JSON Processor

JSON query, validate, diff, transform, format, flatten, and stats toolkit with a jq-like interface. Uses Python stdlib only — no external dependencies. Use when Codex needs to: (1) Query JSON with JSONPath expressions ($.key[*].sub), (2) Validate JSON against a schema, (3) Diff two JSON files for changes, (4) Transform JSON with jq-like expressions, (5) Pretty-print or flatten deeply nested JSON, (6) Analyze JSON structure statistics.

Audits

Pass

Install

openclaw skills install json-processor

JSON Processor (json-processor)

Query, validate, diff, transform, and analyze JSON — all with Python stdlib.

Quick start

# Query
python3 skills/json-processor/scripts/json_processor.py query data.json "$.store.book[*].title"

# Validate
python3 skills/json-processor/scripts/json_processor.py validate data.json --schema schema.json

# Diff
python3 skills/json-processor/scripts/json_processor.py diff old.json new.json

# Transform (jq-like)
python3 skills/json-processor/scripts/json_processor.py transform data.json --jq '{names: .[].name}'

# Pretty-print
python3 skills/json-processor/scripts/json_processor.py format data.json --indent 2

# Flatten nested JSON
python3 skills/json-processor/scripts/json_processor.py flatten data.json

# Stats
python3 skills/json-processor/scripts/json_processor.py stats data.json

Commands

query — JSONPath-style query

python3 json_processor.py query data.json "$.store.book[*].title"
python3 json_processor.py query data.json "$.store.bicycle.color"
python3 json_processor.py query data.json "$[0].name"

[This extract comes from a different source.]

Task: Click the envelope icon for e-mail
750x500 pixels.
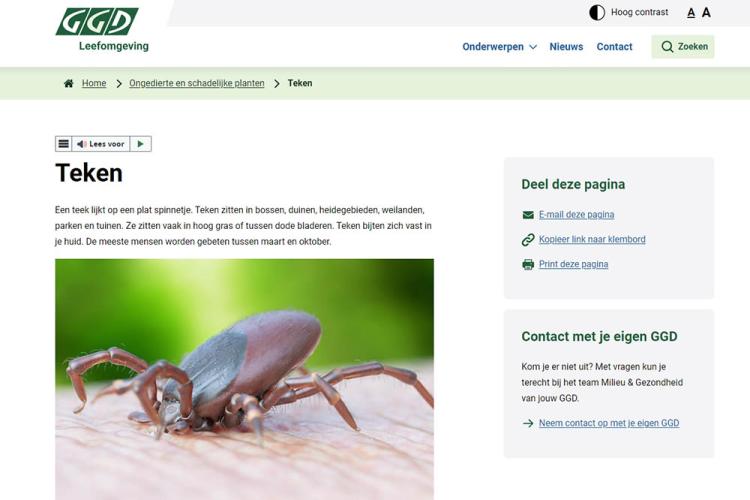Action: click(x=528, y=215)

Supports: $.key, .key.sub, [0], [*], mixed like .store.book[*].title

validate — JSON Schema validation

python3 json_processor.py validate data.json --schema schema.json

Conforms to JSON Schema draft-07 subset: type, enum, pattern, min/maxLength, min/maximum, required, properties, items, additionalProperties.

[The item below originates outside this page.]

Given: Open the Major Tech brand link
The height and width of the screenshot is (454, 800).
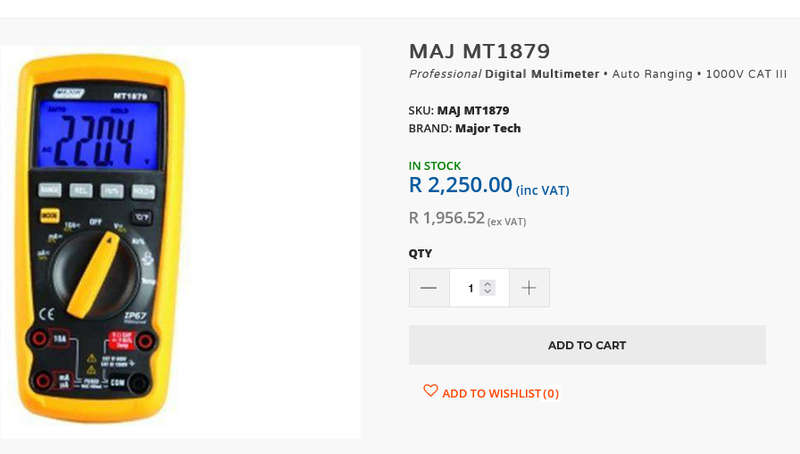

diff — Recursive JSON diff

python3 json_processor.py diff old.json new.json

Output:

📋 Differences (3):
  $.name: "Old App" → "New App"
  $.version: added → "2.0.0"
  $.features[1]: "logging" → "telemetry"

transform — jq-like transform

python3 json_processor.py transform data.json --jq '.name'
python3 json_processor.py transform data.json --jq '{persons: .[].name}'
python3 json_processor.py transform data.json --jq '.[].items[0]'

format — Pretty-print JSON

python3 json_processor.py format data.json
python3 json_processor.py format data.json --indent 4 --sort-keys
python3 json_processor.py format data.json --compact
python3 json_processor.py format data.json --output pretty.json
cat data.json | python3 json_processor.py format -

flatten — Flatten nested JSON to dot-notation

python3 json_processor.py flatten data.json
# {"user.name": "Alice", "user.age": 30, "tags[0]": "admin"}

stats — JSON structure statistics

python3 json_processor.py stats data.json
# 📊 JSON Statistics
#   Total nodes:     142
#   Max depth:       5
#   Types:           dict: 28, list: 6, str: 80, int: 22, bool: 6
#   Top keys:        name: 15, id: 15, type: 12

Requirements

  • Python 3.6+ (stdlib only — no pip install needed)
  • No external dependencies
  • Works on Linux, macOS, Windows